Вчера в новосибирском Городском драматическом театре состоялась премьера чеховской драмы «Иванов», поставленной художественным руководителем труппы Сергеем Афанасьевым. Корреспондент «Ъ» ИРИНА УЛЬЯНИНА, посмотрев этот длинный, натужный, прошедший преимущественно на истерическом крике спектакль, заключила, что он не удался точно так же, как жизнь главного героя.
Излюбленные приемы худрука драмтеатра, которыми он пользуется из спектакля в спектакль, — это отстранение и контрастное сочетание трагедийных и комических фрагментов. Иногда оно действительно оказывает эффект контрастного душа, взбадривает, усиливает кураж. Но в «Иванове» насильно впрыснутая доза комического не только не органична, но подчас отдает пошлостью. Так, Сергей Афанасьев «дописал» за Антона Чехова, ввел в сцену празднования именин в доме Лебедевых интермедии, в которых все персонажи распевают веселые куплеты и приплясывают. Сами по себе куплеты смешны: «Могу ли вспомнить без улыбки, когда все члены были гибки, за исключеньем одного», — поют старики. «Я обожаю фортепьяно, когда чуть–чуть бываю пьяным», — поет Иванов. Эти вставные номера вызывают некоторое оживление в зале, но не заполняют пустотности и уж, тем более, не создают полифонии.
Может, режиссер хотел в этом фрагменте уравнять героя–индивидуалиста с противной ему средой?
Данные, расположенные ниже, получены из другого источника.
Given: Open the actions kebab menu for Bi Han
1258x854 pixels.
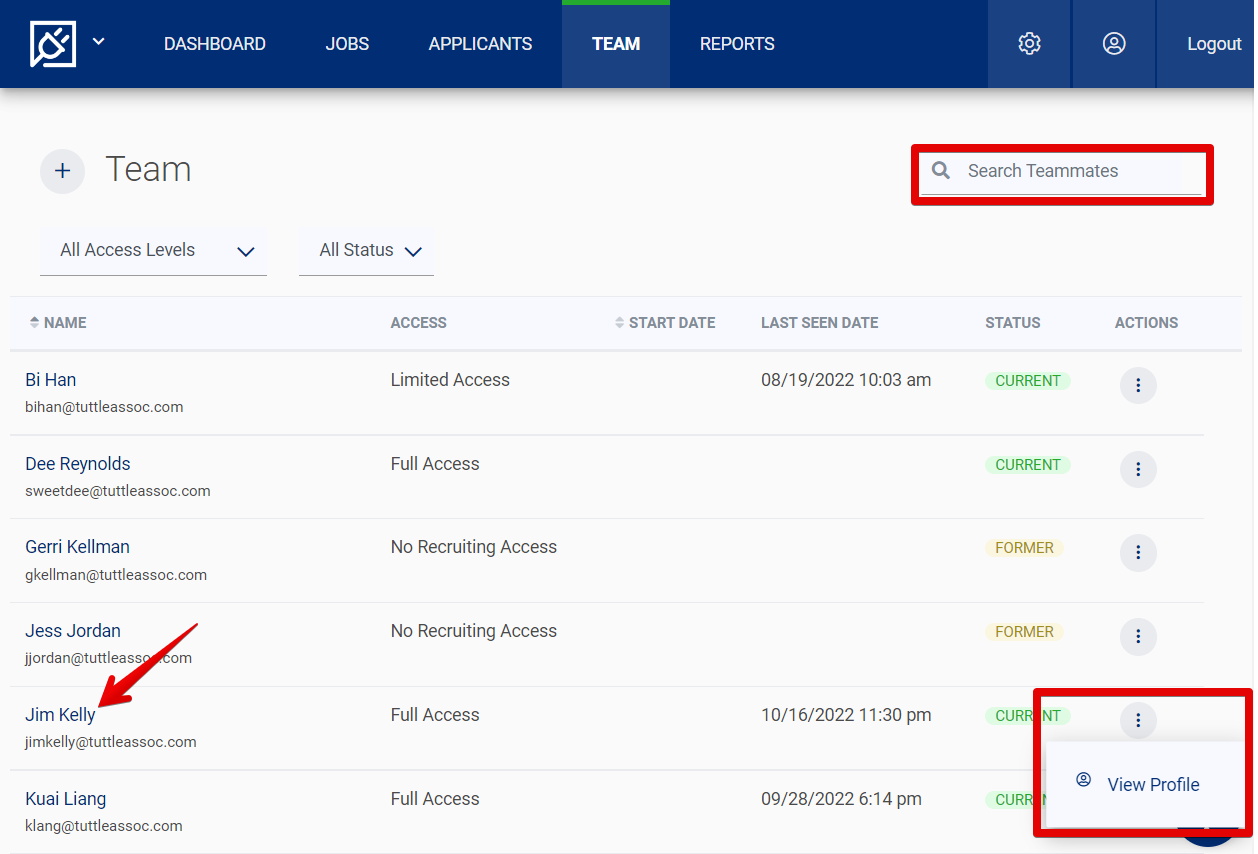Looking at the screenshot, I should [x=1138, y=385].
Но проблема в том, что этот герой в исполнении Владислава Шевчука напрочь лишен индивидуальности. Он и не ангел, и не бес, не интеллигент, не меланхолик и не шизофреник, а ходячая заурядность. Феномен интереса к нему женщин и сплетников остается загадкой, которую и разгадывать–то скучно. Вообще, скука, о которой твердят персонажи пьесы, материализуется в спектакле слишком буквально.
Есть в нем, кстати, «приветы Эймунтосу Някрошюсу» — литовскому режиссеру, виртуозно обыгрывающему парадоксальную символику в постановках по Антону Чехову. Иванов у Сергея Афанасьева садится за письменный стол со старинным чернильным прибором и выкладывает перед собой ворох современных авторучек, которые остальные персонажи растаскивают под реплику «никто не без греха». Трюк, конечно, не трудно расшифровать, он достаточно прозрачный, но абсолютно не срабатывает. Несколько выразительнее сцена, в которой умирающая от чахотки жена Иванова Сара (актриса Ольга Неупокоева) оборачивает виолончель своей шалью и погребает ее под осенними листьями. Шторм из разноцветных листьев (такой трюизм!) служит «усилителем» и финальной сцены первого действия, когда Сара застала супруга целующимся с Шурочкой Лебедевой.
Очень хочется вычленить хоть что–то, что получилось в «Иванове», вызвало пусть не эстетическую, а элементарную человеческую эмоцию. Ничего, кроме разве застольной беседы, в которой нахваливают строгую водку, соленые огурцы и селедочку–матушку — всем закускам закуску, и не назвать. Исполнители ролей второго плана — Зоя Терехова (скупая Зюзюшка), Марина Александровна (богатая вдова) и другие старательно укрупняют образы за счет гипертрофированного гримасничанья, вытаращенных глаз и форсированного звука настолько на грани примитивного кривляния, что становится не просто скучно, а стыдно. Дикая эклектика формы, заявленная и в костюмах (не лучшая работа художницы Фагили Сельской), как эпидемия поражает актеров, распространяясь на способы их сценического существования, лишая внутренней осмысленности.
На вчерашней премьере от безысходной тоски мне довелось вспомнить последнюю из виденных версий «Иванова» — спектакль алма–атинского театра драмы, открывший августовские гастроли. Тогда я посетовала на архаику — драма игралась в традиционной академической манере. Теперь бы я забрала свои слова обратно. В алма–атинском спектакле образы были вылеплены и отношения выстроены внятно. А в спектакле Сергея Афанасьева ни тема, ни художественная логика не прослеживаются, и вовсе непонятно, кто такой Иванов, и к чему вся эта шутовская кутерьма.
Трудно представить, для чего ставился «Иванов». Но очевидно, что четыре вечерних часа можно скоротать куда полезней и приятней, чем глядя этот неудавшийся спектакль в душном зале. В конце концов, можно просто прочесть пьесу, которая не оставляет столь гнетущего ощущения, как это испытание.